Economically, FarmLab’s per-sample cost of ~EUR 3–4 (versus ~EUR 44 for GPS-referenced lab analysis) enables high-density mapping essential for carbon farming MRV. We therefore advocate a hybrid approach: the use of routine, pH-corrected in-field measurements to capture spatial and temporal trends, anchored by periodic laboratory benchmarks to ensure certification-grade accuracy.

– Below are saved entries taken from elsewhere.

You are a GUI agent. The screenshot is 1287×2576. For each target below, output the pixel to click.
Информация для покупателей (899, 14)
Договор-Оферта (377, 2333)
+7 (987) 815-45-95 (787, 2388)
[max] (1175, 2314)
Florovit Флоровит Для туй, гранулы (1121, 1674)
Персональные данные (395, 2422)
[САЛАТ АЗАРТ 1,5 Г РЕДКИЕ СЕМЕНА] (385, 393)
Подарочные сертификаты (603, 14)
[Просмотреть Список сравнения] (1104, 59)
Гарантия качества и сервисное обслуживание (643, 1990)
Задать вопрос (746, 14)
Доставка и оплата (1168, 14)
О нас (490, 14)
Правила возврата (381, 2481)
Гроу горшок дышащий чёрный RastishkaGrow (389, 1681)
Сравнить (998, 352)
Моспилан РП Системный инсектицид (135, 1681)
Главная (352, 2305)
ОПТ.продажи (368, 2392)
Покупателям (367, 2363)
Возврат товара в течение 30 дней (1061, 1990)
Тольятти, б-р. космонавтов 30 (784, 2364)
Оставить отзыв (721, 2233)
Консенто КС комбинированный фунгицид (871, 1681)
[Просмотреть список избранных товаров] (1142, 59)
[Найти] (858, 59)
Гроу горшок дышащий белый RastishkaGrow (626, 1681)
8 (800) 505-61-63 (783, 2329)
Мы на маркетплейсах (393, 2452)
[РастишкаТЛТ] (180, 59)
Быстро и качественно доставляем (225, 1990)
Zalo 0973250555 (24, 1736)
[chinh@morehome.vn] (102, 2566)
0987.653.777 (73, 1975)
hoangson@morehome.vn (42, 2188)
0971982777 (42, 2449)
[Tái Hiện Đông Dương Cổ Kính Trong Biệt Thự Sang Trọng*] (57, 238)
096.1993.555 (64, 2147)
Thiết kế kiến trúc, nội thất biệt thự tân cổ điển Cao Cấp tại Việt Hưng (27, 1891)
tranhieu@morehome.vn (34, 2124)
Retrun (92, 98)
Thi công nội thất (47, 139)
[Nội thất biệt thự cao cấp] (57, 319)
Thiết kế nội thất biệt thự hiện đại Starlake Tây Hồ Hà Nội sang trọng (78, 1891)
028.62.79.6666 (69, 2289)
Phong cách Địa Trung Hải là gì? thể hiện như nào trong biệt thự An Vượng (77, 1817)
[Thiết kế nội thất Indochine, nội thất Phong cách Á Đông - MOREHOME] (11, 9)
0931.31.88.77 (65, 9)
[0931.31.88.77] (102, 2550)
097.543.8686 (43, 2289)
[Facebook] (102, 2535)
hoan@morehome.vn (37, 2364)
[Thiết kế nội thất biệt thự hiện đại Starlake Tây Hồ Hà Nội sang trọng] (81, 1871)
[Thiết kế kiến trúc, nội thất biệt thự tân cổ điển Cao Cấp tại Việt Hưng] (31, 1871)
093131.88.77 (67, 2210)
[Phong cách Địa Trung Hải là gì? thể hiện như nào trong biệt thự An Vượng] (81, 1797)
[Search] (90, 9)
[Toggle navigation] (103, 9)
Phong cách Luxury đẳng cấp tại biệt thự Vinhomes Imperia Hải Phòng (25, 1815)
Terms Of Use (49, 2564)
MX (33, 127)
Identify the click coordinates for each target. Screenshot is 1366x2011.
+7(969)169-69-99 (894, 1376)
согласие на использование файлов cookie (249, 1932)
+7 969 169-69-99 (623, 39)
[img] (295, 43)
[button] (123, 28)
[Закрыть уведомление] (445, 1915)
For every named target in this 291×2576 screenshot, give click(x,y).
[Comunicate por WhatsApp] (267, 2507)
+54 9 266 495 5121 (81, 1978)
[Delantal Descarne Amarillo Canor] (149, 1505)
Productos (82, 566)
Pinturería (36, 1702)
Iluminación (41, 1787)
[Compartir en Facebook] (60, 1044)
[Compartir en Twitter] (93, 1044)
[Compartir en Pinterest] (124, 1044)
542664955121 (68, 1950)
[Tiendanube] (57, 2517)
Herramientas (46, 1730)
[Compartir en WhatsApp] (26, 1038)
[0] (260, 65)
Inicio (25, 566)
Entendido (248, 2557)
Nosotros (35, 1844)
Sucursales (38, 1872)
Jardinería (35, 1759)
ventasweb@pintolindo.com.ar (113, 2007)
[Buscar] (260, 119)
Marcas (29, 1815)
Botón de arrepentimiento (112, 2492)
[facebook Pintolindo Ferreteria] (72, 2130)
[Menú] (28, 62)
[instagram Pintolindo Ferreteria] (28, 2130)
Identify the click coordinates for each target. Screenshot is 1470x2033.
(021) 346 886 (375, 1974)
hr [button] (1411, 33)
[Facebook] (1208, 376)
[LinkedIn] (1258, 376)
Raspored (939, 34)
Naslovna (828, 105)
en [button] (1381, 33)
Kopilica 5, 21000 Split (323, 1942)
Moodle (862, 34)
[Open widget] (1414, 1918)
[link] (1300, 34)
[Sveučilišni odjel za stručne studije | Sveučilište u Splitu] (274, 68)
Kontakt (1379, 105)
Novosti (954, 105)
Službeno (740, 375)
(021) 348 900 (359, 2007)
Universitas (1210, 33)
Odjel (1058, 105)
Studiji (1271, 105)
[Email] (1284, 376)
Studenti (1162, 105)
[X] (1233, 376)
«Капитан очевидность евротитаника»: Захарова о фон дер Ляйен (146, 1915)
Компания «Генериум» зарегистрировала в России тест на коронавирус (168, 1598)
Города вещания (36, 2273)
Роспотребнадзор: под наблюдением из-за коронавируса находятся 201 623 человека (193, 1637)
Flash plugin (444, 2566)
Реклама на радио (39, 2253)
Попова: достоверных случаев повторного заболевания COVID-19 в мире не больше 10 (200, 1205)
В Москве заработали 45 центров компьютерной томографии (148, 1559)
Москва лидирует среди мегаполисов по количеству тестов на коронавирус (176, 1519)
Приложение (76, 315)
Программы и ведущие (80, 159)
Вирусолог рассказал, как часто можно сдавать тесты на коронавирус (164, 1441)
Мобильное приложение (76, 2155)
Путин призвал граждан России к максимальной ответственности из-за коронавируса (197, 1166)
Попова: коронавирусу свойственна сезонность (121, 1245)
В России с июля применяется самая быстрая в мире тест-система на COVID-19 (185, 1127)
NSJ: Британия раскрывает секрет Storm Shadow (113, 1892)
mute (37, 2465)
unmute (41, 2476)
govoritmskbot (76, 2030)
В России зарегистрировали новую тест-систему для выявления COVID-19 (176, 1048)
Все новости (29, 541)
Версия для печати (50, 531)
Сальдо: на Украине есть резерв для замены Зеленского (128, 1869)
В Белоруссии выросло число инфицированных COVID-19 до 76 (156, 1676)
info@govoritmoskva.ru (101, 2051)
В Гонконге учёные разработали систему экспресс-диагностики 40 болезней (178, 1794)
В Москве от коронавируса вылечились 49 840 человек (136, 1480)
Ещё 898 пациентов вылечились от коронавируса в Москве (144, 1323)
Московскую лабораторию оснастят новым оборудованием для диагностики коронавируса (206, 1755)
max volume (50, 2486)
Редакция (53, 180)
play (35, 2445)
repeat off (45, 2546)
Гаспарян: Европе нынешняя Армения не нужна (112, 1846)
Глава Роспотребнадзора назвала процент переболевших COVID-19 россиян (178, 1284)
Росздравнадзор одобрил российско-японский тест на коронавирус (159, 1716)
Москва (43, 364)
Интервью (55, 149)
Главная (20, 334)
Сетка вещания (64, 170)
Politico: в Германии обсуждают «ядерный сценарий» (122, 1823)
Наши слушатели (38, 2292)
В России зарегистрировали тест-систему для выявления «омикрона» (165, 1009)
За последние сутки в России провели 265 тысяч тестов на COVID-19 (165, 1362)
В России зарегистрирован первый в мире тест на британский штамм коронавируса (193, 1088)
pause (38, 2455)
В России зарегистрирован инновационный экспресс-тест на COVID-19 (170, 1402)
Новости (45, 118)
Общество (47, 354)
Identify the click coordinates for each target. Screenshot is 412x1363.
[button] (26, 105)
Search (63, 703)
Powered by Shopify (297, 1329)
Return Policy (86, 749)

Looking forward, improving FarmLab’s performance will depend on expanding calibration across diverse soils, integrating additional sensing technologies to capture mineralogical, texture, and bulk density data, and adopting adaptive, data-driven calibration algorithms—steps that together can elevate low-cost in-field sensing to near-laboratory standards and support scalable, cost-effective soil carbon monitoring.